Okay thanks I will try this out. I think for backward compatibility, one simple function can be added that does this. It will allow people to use their already build models in fastai V1.

Edit:
What about 1.decoder.weight and 1.decoder.bias ?? I think the old models does not have decoder part. I think they are saved separately?

Here is the function that does this. You might want to add this to the new Library.

def convert(path_to_old_model, path_to_save_converted_model):
    """
    path_to_old_model is the path to old model 
    and 
    path_to_save_converted_model is the path where the converted model is stored
    """
    old_wgts = torch.load(path_to_old_model, map_location=lambda storage, loc: storage)
    new_wgts = OrderedDict()
    new_wgts['encoder.weight']=old_wgts['0.encoder.weight']
    new_wgts['encoder_dp.emb.weight']=old_wgts['0.encoder_with_dropout.embed.weight']
    new_wgts['rnns.0.weight_hh_l0_raw']=old_wgts['0.rnns.0.module.weight_hh_l0_raw']
    new_wgts['rnns.0.module.weight_ih_l0']=old_wgts['0.rnns.0.module.weight_ih_l0']
    new_wgts['rnns.0.module.weight_hh_l0']=old_wgts['0.rnns.0.module.weight_hh_l0_raw']
    new_wgts['rnns.0.module.bias_ih_l0']=old_wgts['0.rnns.0.module.bias_ih_l0']
    new_wgts['rnns.0.module.bias_hh_l0']=old_wgts['0.rnns.0.module.bias_hh_l0']
    new_wgts['rnns.1.weight_hh_l0_raw']=old_wgts['0.rnns.1.module.weight_hh_l0_raw']
    new_wgts['rnns.1.module.weight_ih_l0']=old_wgts['0.rnns.1.module.weight_ih_l0']
    new_wgts['rnns.1.module.weight_hh_l0']=old_wgts['0.rnns.1.module.weight_hh_l0_raw']
    new_wgts['rnns.1.module.bias_ih_l0']=old_wgts['0.rnns.1.module.bias_ih_l0']
    new_wgts['rnns.1.module.bias_hh_l0']=old_wgts['0.rnns.1.module.bias_hh_l0']
    new_wgts['rnns.2.weight_hh_l0_raw']=old_wgts['0.rnns.2.module.weight_hh_l0_raw']
    new_wgts['rnns.2.module.weight_ih_l0']=old_wgts['0.rnns.2.module.weight_ih_l0']
    new_wgts['rnns.2.module.weight_hh_l0']=old_wgts['0.rnns.2.module.weight_hh_l0_raw']
    new_wgts['rnns.2.module.bias_ih_l0']=old_wgts['0.rnns.2.module.bias_ih_l0']
    new_wgts['rnns.2.module.bias_hh_l0']=old_wgts['0.rnns.2.module.bias_hh_l0']

    torch.save(new_wgts, path_to_save_converted_model+'converted_model.pth')
2 Likes

I don’t know whether this was suggested or not.
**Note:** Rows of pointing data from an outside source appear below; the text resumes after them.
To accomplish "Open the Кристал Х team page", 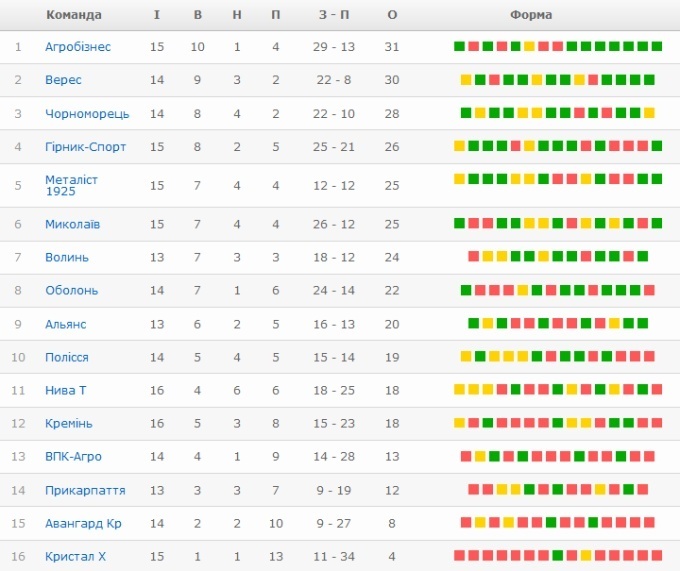I will (75, 556).
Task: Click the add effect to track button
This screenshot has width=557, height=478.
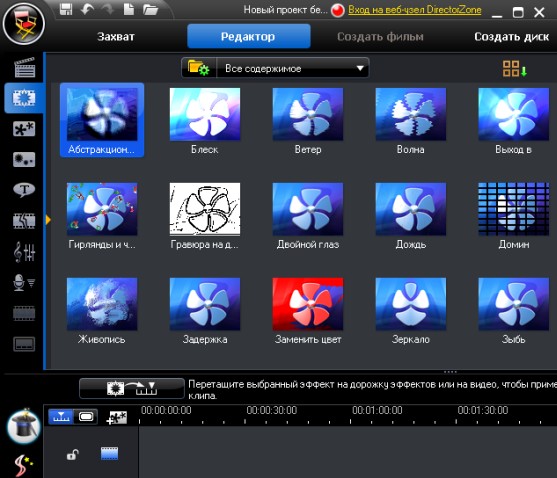Action: coord(132,388)

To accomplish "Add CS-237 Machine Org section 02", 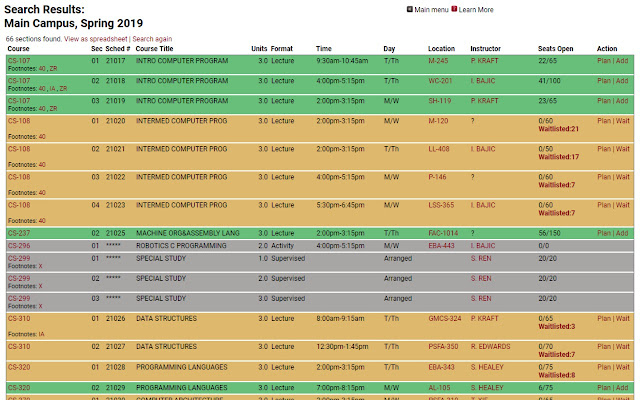I will 622,233.

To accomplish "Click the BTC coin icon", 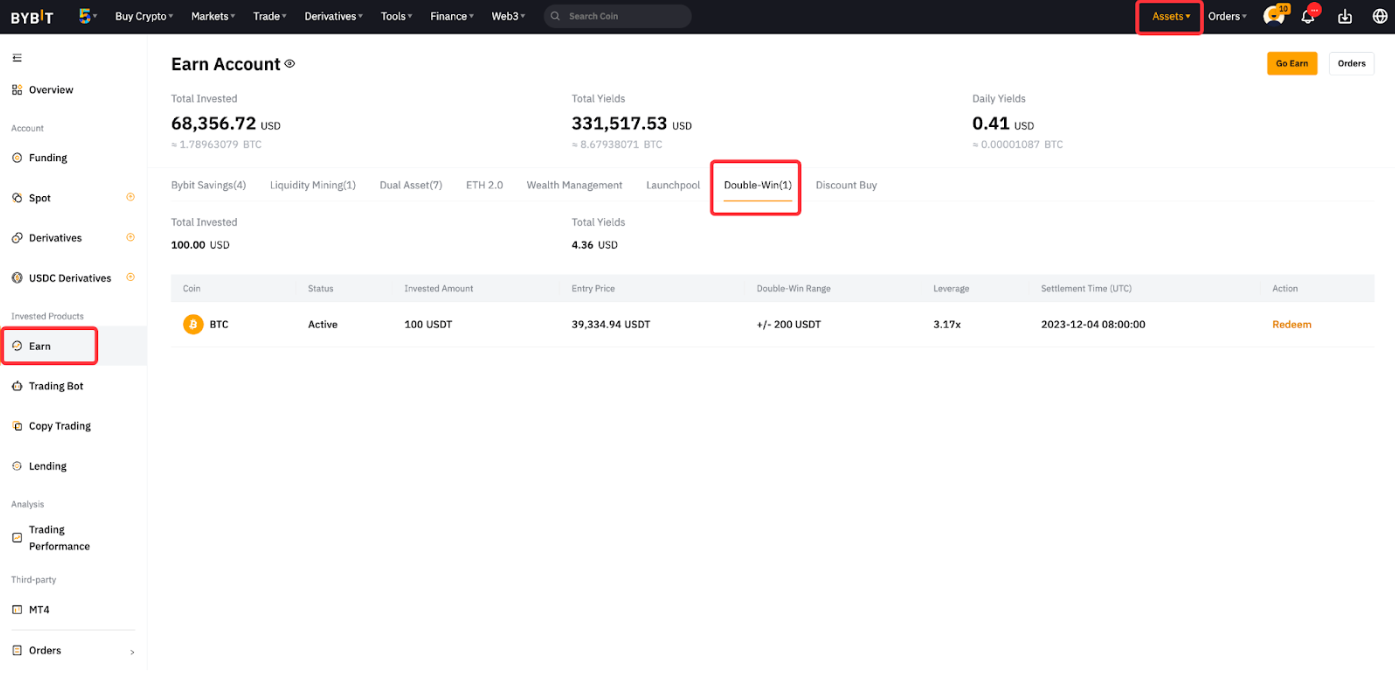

But It will be nice to have options which along finding learning rate will also grid search few weight decays very similar to the figure from Smith paper.

I made something quick for my self. It currently called wd_finder And plotting function plot_wd looks something like this.
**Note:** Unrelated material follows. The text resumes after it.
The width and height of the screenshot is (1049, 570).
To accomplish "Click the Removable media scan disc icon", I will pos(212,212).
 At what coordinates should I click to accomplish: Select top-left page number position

If people are interested I can share the notebook and we can add it to the library.

2 Likes

Do you have it in a public notebook somewhere? github repo?

1 Like

I will clean up the code, and share GitHub repo=)

1 Like

Here is link to repo… One could improve progress bar… Hope it helps!
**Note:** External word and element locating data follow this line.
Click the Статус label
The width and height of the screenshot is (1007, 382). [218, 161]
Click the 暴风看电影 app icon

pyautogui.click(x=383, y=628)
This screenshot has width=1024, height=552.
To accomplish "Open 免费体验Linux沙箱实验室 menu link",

the function at the end creates following graph (using standard wd or provided by users)38%20PM

3 Likes

I was looking into the codebase and noticed that spacy tokenizer is initialized like this. https://github.com/fastai/fastai/blob/68466b5268d5c7a6c42389798f9bb7daf0154139/fastai/text/transform.py#L23

In order to leverage alpha tokenization support for other languages as well (https://spacy.io/usage/models#alpha-support), what do you think about initializing as follows:

try:
  self.tok = spacy.load(lang)
except Exception:
  self.tok = spacy.blank(lang)
1 Like

Good point, there’s actually no point using spacy.load(lang) for the tokenization, so we switched to spacy.blank(lang).

1 Like

this is a really good idea

1 Like

Minor feature request: consistent data load function behavior with regard to file names.

Small thing, but from_csv, from_df, and from_folder expect file paths to images that are relative to path, but from_name_re, from_name_func, and from_lists require absolute file paths, even though path is also one of the arguments to all of the ImageDataBunch data loading functions. As a new user of the library I found it confusing and expect other new users may as well.